_Your objective:_ Once you find the line below that has "Task: Open the Amiri font dropdown", output it and every line after it exactly, stopping after the line that has "The height and", with no pictures.

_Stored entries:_
--- START ---

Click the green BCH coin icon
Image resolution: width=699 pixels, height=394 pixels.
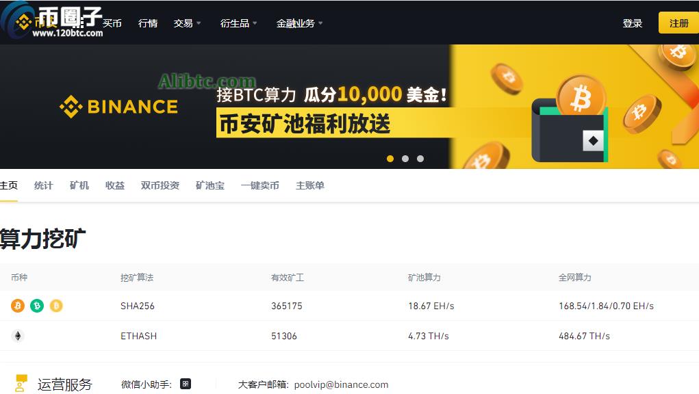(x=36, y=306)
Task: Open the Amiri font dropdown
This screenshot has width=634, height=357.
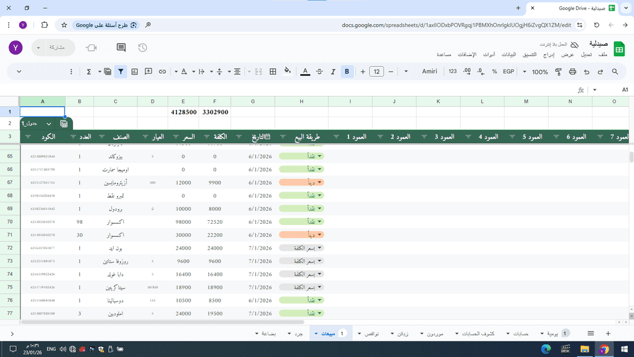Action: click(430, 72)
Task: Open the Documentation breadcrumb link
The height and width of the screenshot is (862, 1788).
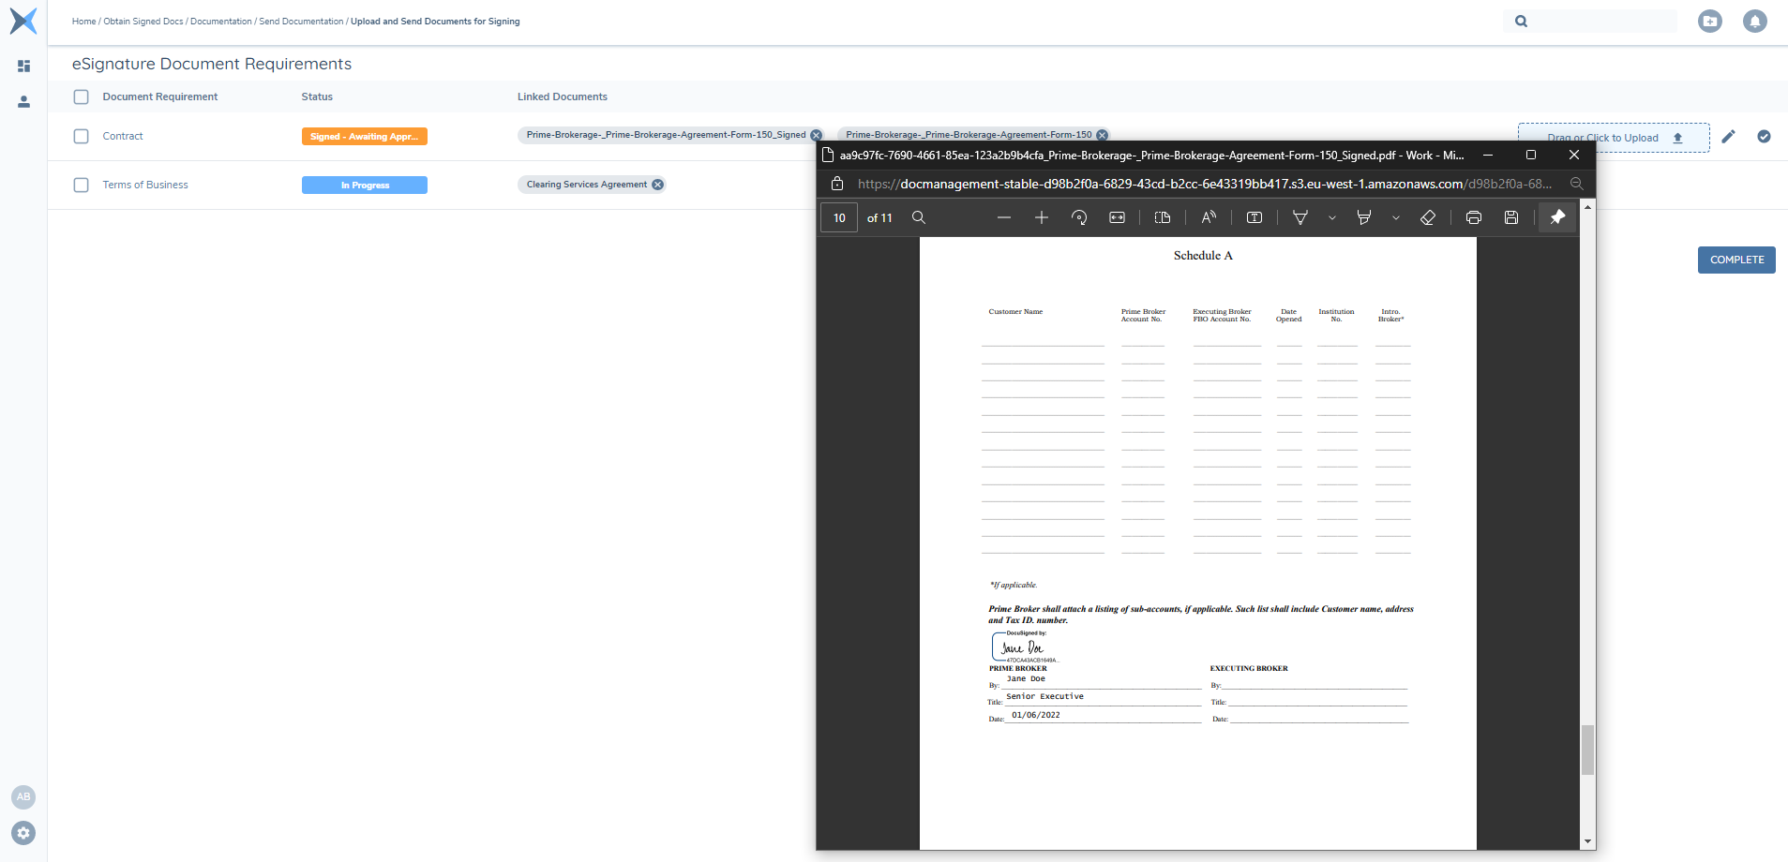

--- END ---
--- START ---

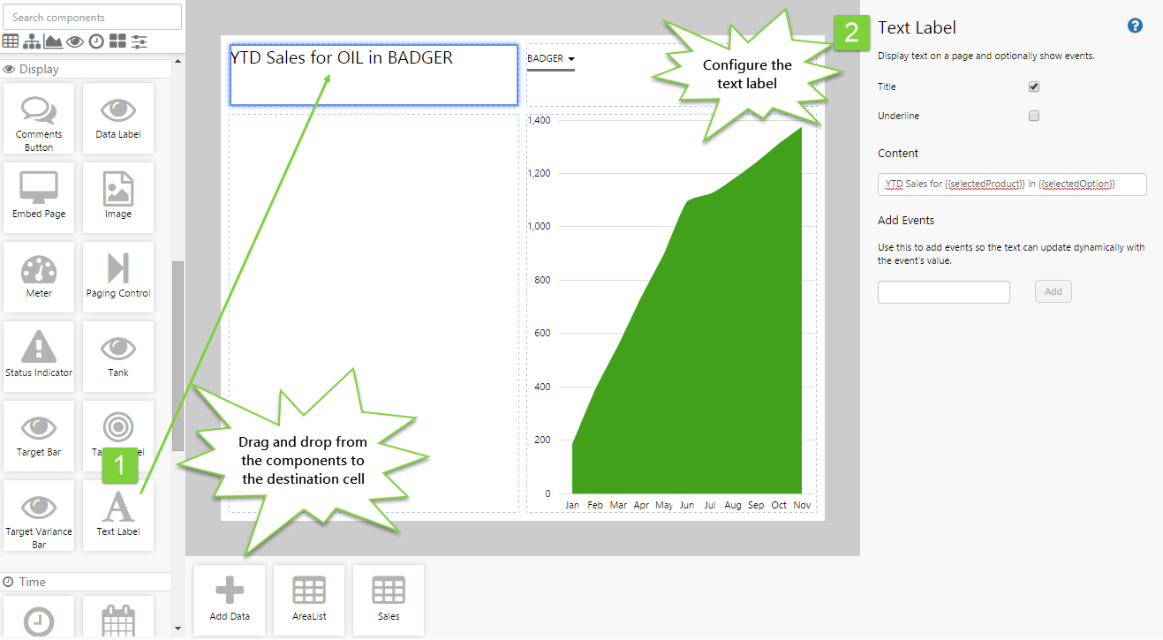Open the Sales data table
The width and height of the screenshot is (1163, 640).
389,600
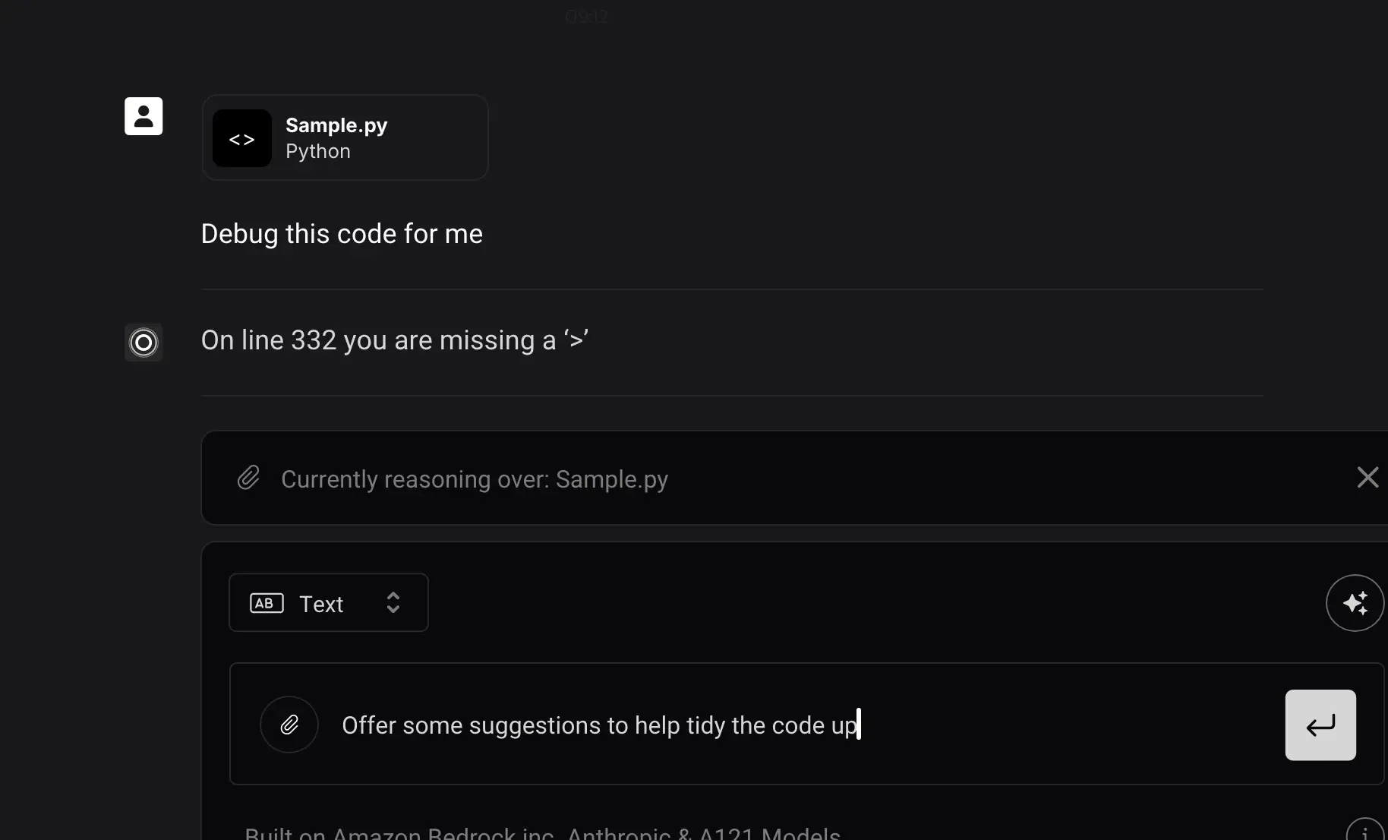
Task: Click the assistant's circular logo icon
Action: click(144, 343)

--- END ---

_Response box:_
Task: Open the Amiri font dropdown
This screenshot has width=634, height=357.
Action: click(430, 72)
Task: Open the Documentation breadcrumb link
The height and width of the screenshot is (862, 1788).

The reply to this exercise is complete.